Work required:
Copy out exactly the lines below that run from the one holding "Instruction: Click the 冰激凌 product thumbnail" to the one holding "You are a computer-use agent. Viewport: 1020px", keeping both of those lines and no others.

Start of Record excerpts

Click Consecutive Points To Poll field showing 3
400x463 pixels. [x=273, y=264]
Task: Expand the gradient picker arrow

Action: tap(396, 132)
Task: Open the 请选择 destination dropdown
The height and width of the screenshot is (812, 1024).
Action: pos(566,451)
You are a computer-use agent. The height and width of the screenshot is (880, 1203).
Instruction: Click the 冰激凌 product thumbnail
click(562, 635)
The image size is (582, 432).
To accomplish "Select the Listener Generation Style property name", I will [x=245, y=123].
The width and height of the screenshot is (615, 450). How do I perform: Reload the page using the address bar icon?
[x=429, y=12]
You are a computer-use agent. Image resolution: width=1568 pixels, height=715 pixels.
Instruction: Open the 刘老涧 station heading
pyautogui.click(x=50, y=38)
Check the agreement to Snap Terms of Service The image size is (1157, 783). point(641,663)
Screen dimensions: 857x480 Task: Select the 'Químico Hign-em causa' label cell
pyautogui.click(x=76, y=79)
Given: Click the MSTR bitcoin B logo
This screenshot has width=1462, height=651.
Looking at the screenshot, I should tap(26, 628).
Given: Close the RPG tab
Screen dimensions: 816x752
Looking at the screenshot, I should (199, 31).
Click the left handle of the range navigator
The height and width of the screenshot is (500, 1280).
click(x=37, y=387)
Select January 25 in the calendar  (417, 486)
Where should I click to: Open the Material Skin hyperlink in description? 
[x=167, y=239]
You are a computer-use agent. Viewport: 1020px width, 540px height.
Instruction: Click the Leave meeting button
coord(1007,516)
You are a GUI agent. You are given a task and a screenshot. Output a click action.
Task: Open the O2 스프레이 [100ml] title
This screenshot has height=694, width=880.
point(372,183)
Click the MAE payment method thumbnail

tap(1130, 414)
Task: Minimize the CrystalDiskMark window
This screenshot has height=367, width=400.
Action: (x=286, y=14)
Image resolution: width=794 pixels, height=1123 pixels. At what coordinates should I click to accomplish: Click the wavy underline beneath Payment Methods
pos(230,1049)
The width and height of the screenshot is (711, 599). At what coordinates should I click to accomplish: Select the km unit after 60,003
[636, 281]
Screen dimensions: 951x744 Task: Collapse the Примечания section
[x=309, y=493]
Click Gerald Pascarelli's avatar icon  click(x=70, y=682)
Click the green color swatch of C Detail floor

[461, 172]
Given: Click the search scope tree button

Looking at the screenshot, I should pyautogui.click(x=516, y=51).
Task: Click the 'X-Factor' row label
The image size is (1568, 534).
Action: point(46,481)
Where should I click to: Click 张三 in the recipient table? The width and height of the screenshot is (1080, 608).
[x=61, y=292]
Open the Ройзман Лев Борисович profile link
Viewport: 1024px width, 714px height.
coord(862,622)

End of Record excerpts

Written reply:
Instruction: Click the 冰激凌 product thumbnail
click(562, 635)
The image size is (582, 432).
To accomplish "Select the Listener Generation Style property name", I will [x=245, y=123].
The width and height of the screenshot is (615, 450). How do I perform: Reload the page using the address bar icon?
[x=429, y=12]
You are a computer-use agent. Image resolution: width=1568 pixels, height=715 pixels.
Instruction: Open the 刘老涧 station heading
pyautogui.click(x=50, y=38)
Check the agreement to Snap Terms of Service The image size is (1157, 783). point(641,663)
Screen dimensions: 857x480 Task: Select the 'Químico Hign-em causa' label cell
pyautogui.click(x=76, y=79)
Given: Click the MSTR bitcoin B logo
This screenshot has width=1462, height=651.
Looking at the screenshot, I should tap(26, 628).
Given: Close the RPG tab
Screen dimensions: 816x752
Looking at the screenshot, I should (199, 31).
Click the left handle of the range navigator
The height and width of the screenshot is (500, 1280).
click(x=37, y=387)
Select January 25 in the calendar  (417, 486)
Where should I click to: Open the Material Skin hyperlink in description? 
[x=167, y=239]
You are a computer-use agent. Viewport: 1020px width, 540px height.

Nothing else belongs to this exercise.